Ces mots sinistres circulaient dans la foule, attérée et tremblante, lorsque Lancia, bondissant sur son siége et dominant le tumulte d'une voix forte et brève:

—Un cadavre! dit-il; c'est quelque nouvelle victime de nos tyrans. Ecartez-vous, messieurs! il est à moi, il m'appartient, je l'ai payé, c'est ma pêche!

Et marchant d'un pas ferme et sûr au milieu du peuple qui se rangeait en silence, il arriva aux filets, se baisse lentement pour regarder le corps de plus près, et à son tour, l'infortuné vieillard poussa un cri soudain, désespéré, terrible:

—Lorenzo! mon fils!

Il ne put en dire davantage et roula sur le sable, à côté du cadavre de son enfant.

Mais le petit lazzarone, qui était resté jusqu'alors dans une attitude nonchalante et impassible, écoutant, sans répondre un seul mot, les reproches de son père et les insultes de la foule, se leva avec la rapidité de l'éclair, prit son père dans ses bras avec une force dont personne ne l'eût cru capable, le posa doucement sur son banc de chêne, et sans proférer un cri, sans jeter un regard sur le corps de son frère, il disparut du côté de l'église.

Au même instant, le royal cortège parut à l'angle de la rue, précédé de plusieurs rangs d'enfants, d'hommes et de femmes, tous presque nus, et disposés par ordre d'âge et de haillons.
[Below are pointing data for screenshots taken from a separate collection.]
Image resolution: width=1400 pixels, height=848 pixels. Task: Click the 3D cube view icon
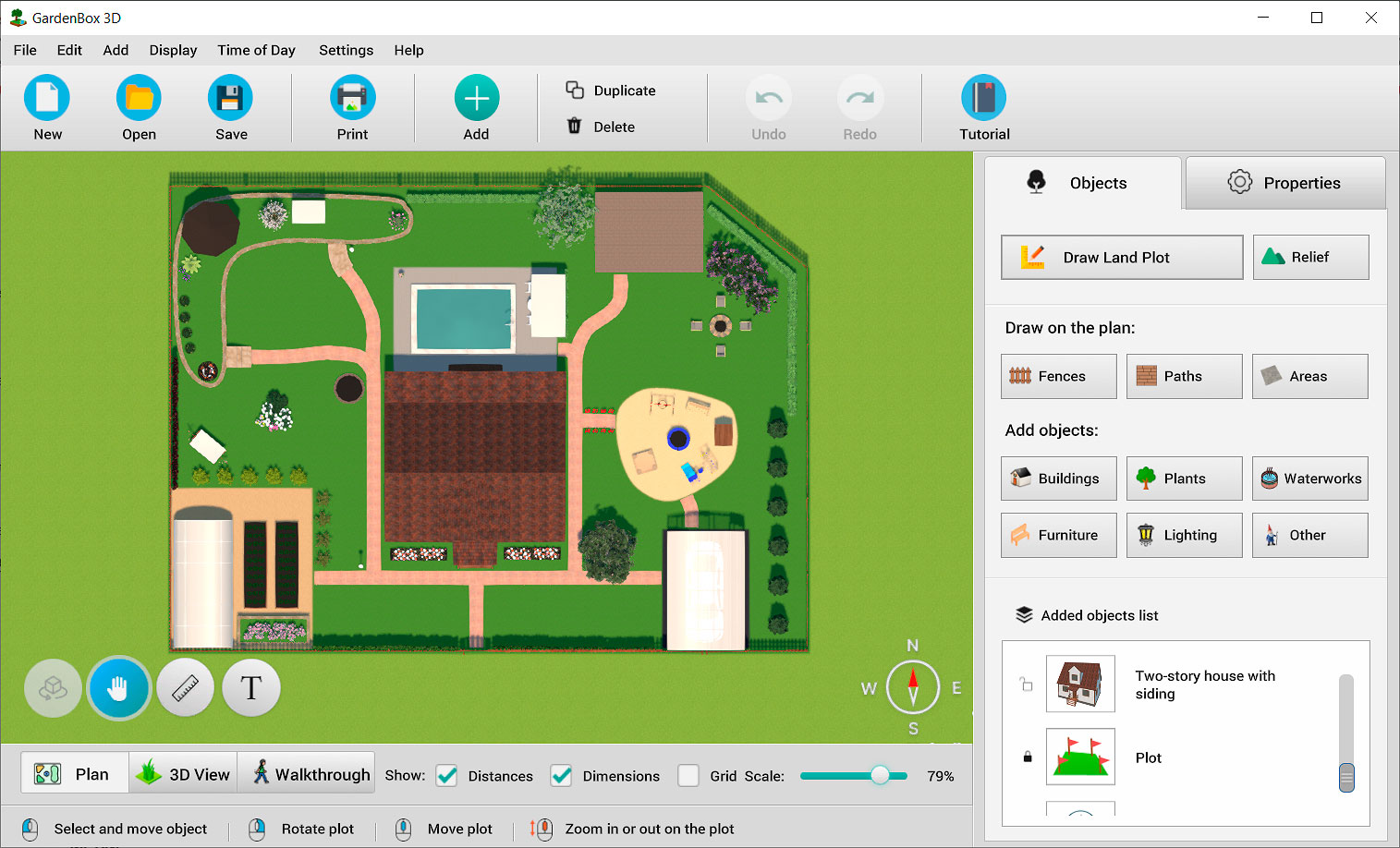click(x=53, y=687)
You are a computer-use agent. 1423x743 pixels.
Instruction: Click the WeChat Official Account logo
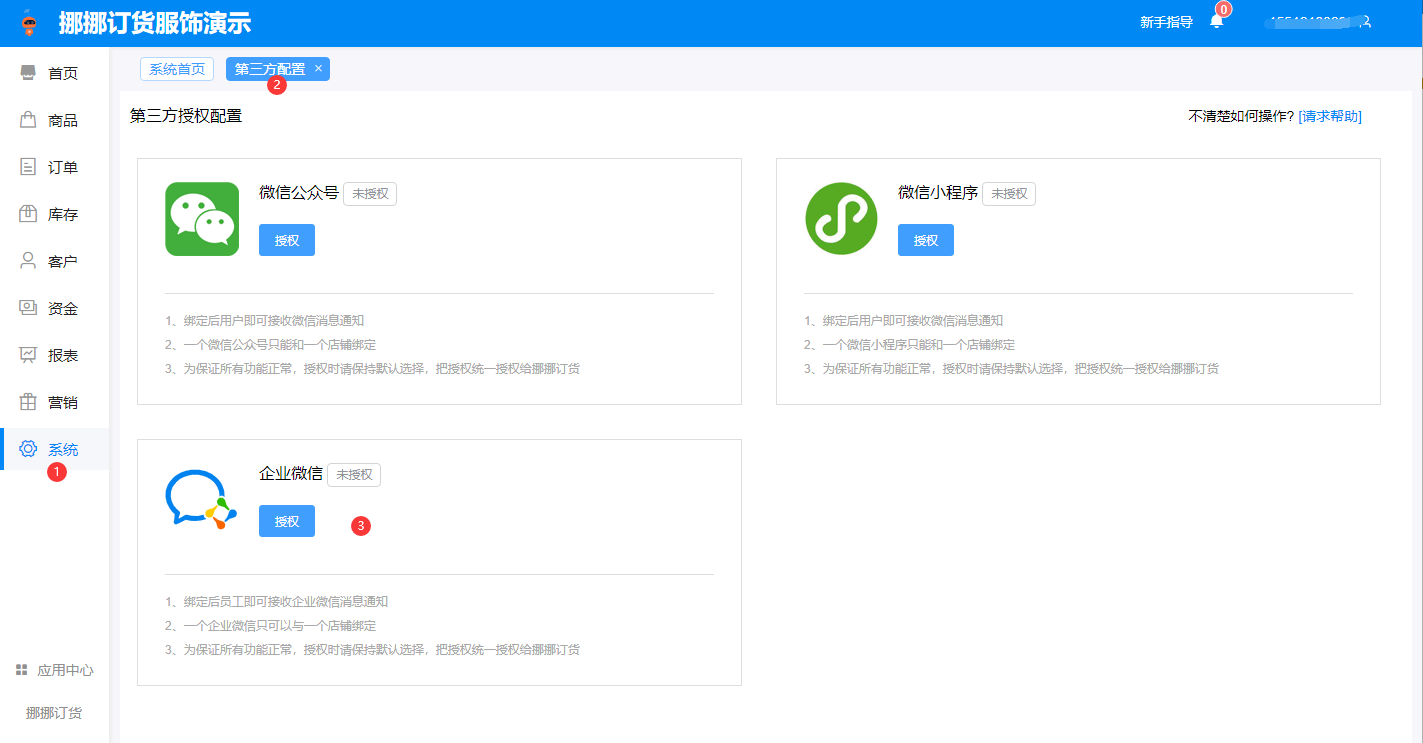[x=202, y=219]
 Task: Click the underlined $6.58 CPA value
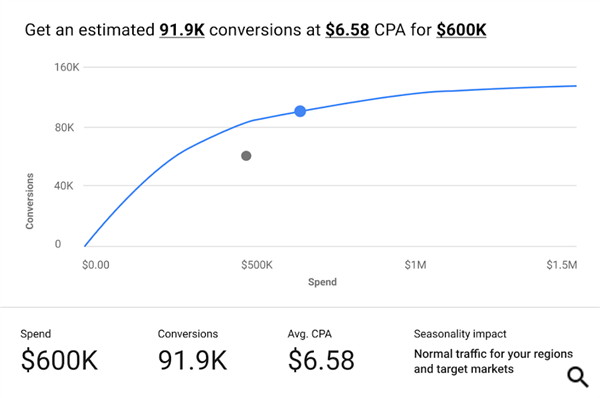(347, 30)
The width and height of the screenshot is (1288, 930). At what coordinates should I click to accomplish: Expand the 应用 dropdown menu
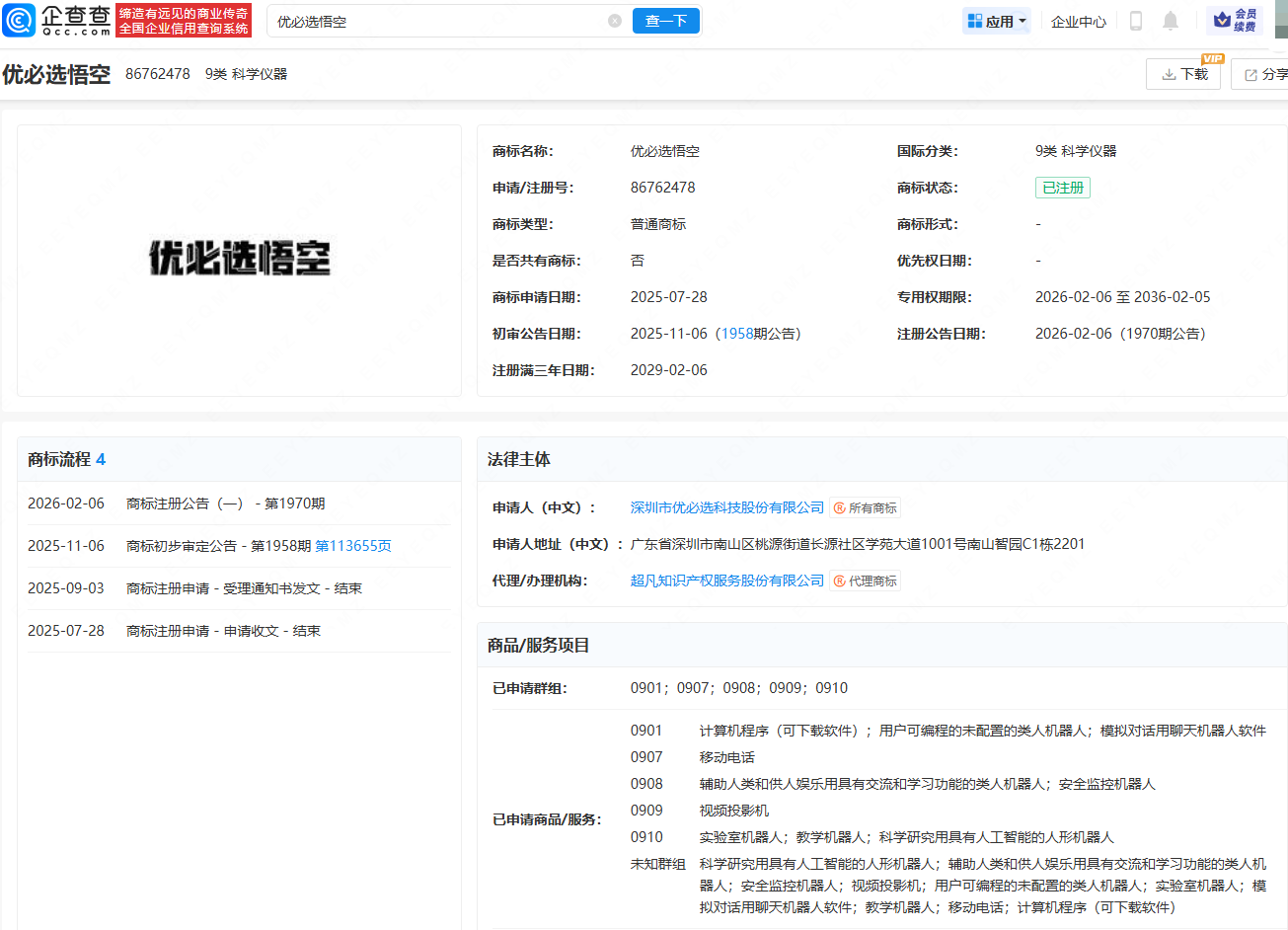997,21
Les vociférations sinistres parties du groupe des pêcheurs se perdirent au milieu des acclamations frénétiques de cette masse nombreuse et compacte, qui ouvrait la marche en poussant des cris sauvages. Au reste, les soldats de l'escorte jouaient si bien du plat de leurs épées et du bois de leurs lances, que la foule se rangea sur deux ailes et laissa défiler la procession en silence.